| Data extract |
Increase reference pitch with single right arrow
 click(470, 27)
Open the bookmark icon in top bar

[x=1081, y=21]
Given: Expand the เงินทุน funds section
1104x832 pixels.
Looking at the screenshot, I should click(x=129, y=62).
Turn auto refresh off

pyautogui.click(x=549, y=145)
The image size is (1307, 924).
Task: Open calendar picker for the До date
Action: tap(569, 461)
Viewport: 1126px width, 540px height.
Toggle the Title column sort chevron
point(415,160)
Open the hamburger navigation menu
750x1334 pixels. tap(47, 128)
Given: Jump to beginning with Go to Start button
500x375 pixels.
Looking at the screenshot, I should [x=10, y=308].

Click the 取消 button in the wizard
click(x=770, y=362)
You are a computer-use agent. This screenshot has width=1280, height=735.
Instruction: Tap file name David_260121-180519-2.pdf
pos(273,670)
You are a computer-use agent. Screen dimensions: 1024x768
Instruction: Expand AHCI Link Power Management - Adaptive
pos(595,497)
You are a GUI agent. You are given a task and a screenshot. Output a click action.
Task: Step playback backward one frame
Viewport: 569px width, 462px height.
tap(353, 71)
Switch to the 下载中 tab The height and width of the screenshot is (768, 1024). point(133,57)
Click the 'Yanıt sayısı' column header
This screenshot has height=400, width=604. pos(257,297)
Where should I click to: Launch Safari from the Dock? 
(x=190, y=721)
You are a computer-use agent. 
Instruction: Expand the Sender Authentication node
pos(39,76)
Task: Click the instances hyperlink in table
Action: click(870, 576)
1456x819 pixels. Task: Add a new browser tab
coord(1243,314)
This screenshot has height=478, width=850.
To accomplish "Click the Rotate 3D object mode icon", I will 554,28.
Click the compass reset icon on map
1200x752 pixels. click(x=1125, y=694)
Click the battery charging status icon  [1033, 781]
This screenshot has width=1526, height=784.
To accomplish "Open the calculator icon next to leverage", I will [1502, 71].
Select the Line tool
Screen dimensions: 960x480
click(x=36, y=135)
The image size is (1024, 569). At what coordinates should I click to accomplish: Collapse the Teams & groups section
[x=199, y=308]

| The problem |
Starting from the line containing "The image size is (1024, 569)." and ending with the final line of the data, reproduce each line exactly as it appears, including no other lines.

| Solution for this task |
The image size is (1024, 569). At what coordinates should I click to accomplish: Collapse the Teams & groups section
[x=199, y=308]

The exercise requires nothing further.